• WORK ORDER: Give back every entry exactly as it is written, but not the pictures.

(Data items)
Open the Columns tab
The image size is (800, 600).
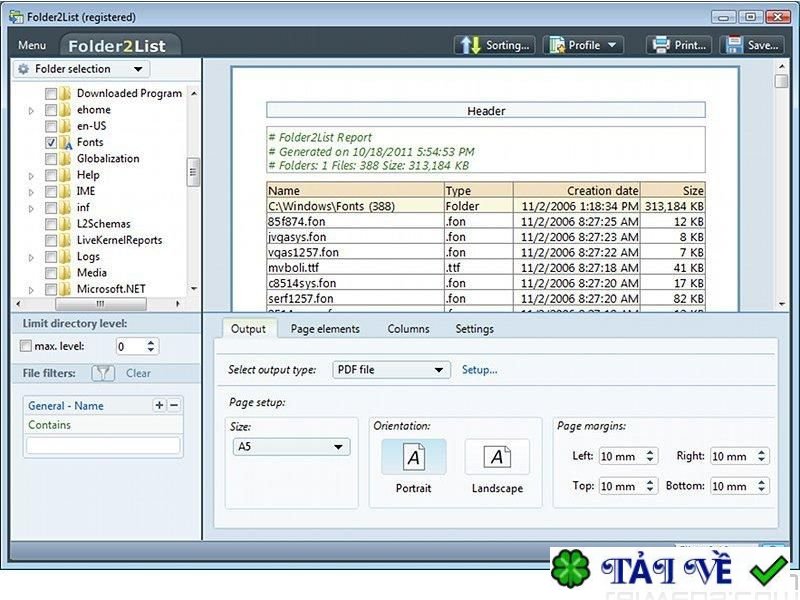(x=408, y=329)
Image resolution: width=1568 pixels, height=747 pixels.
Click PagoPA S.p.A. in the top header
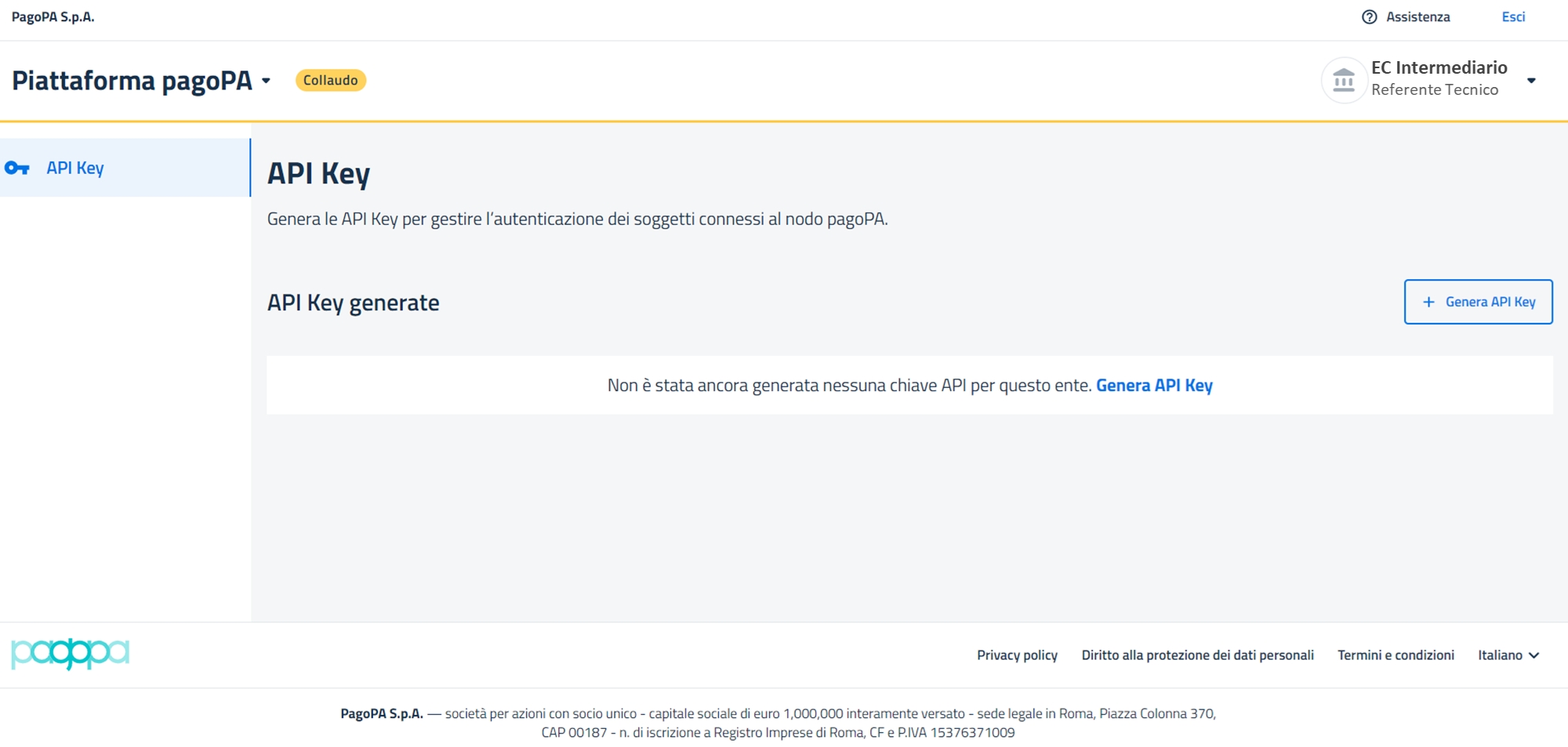(x=53, y=17)
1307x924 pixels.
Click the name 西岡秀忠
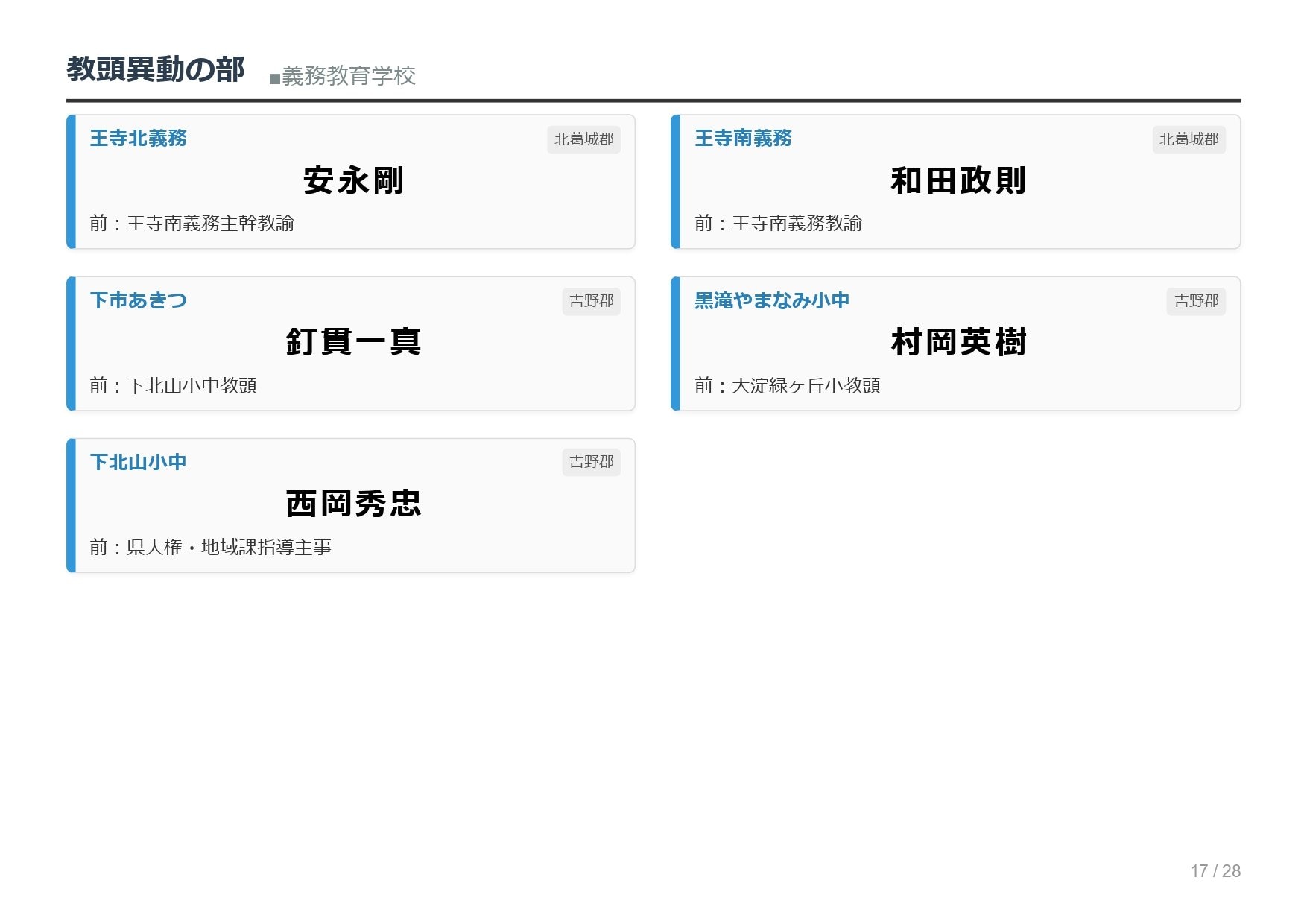tap(353, 504)
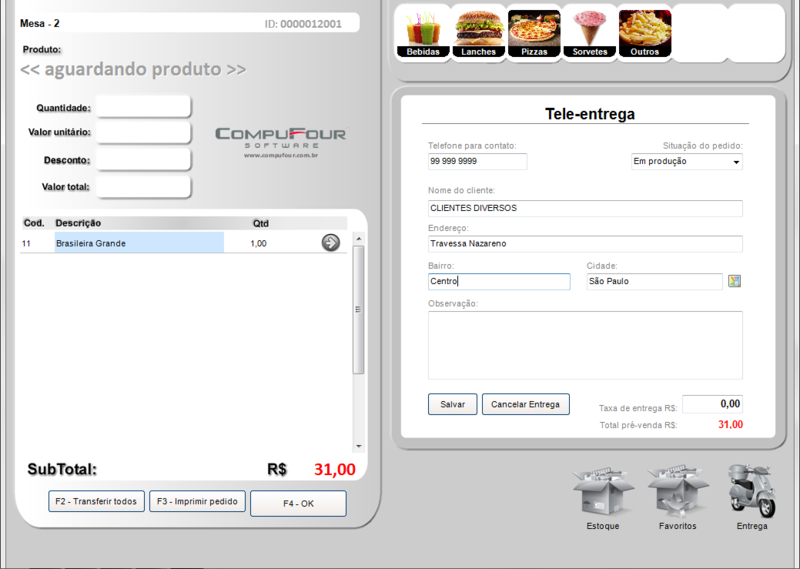This screenshot has height=569, width=800.
Task: Click the order list scrollbar down arrow
Action: point(359,446)
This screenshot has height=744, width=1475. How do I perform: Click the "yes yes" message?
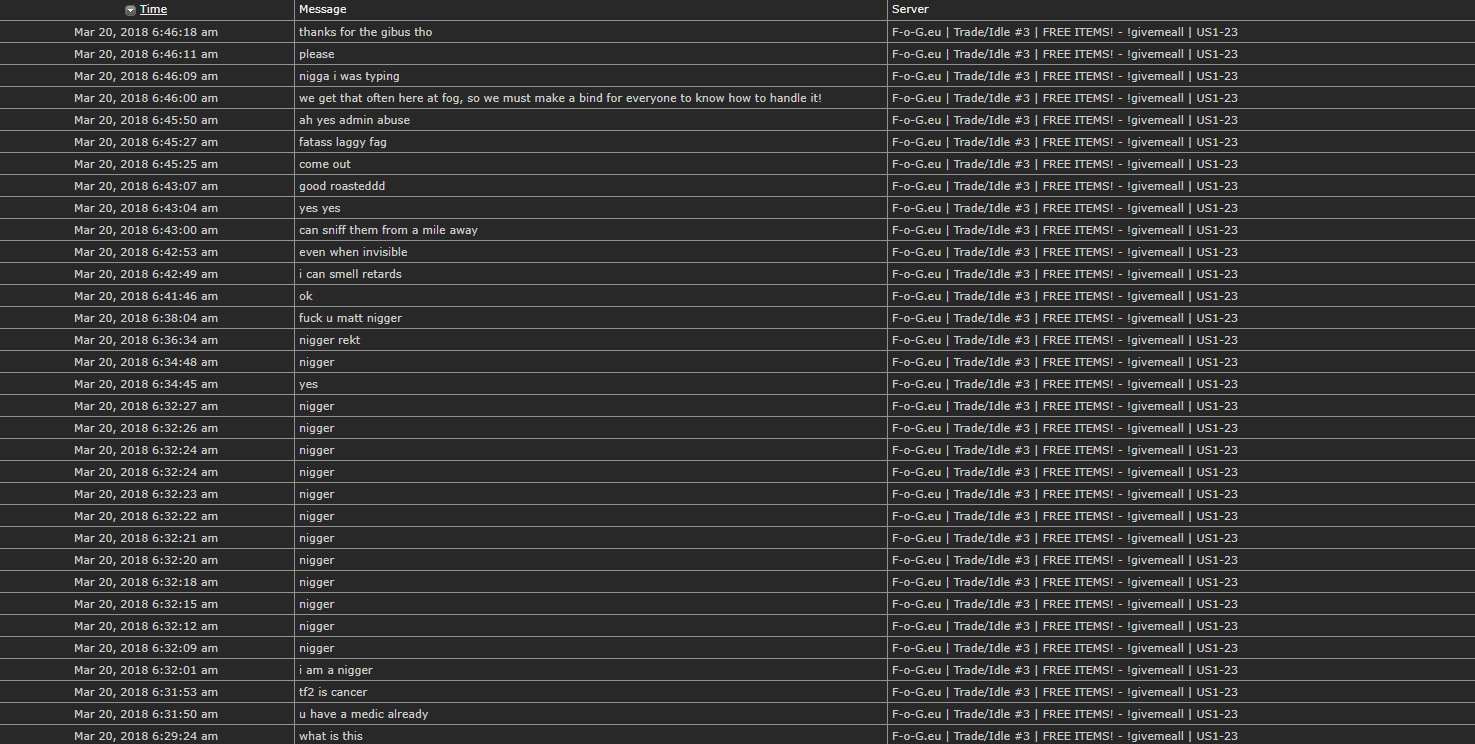coord(319,208)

• WORKED SOLUTION:
Open the Columns tab
The image size is (800, 600).
(x=408, y=329)
Image resolution: width=1568 pixels, height=747 pixels.
Click PagoPA S.p.A. in the top header
(x=53, y=17)
1307x924 pixels.
Click the name 西岡秀忠
tap(353, 504)
This screenshot has height=569, width=800.
Task: Click the order list scrollbar down arrow
Action: point(359,446)
This screenshot has height=744, width=1475. How do I perform: Click the "yes yes" message?
coord(319,208)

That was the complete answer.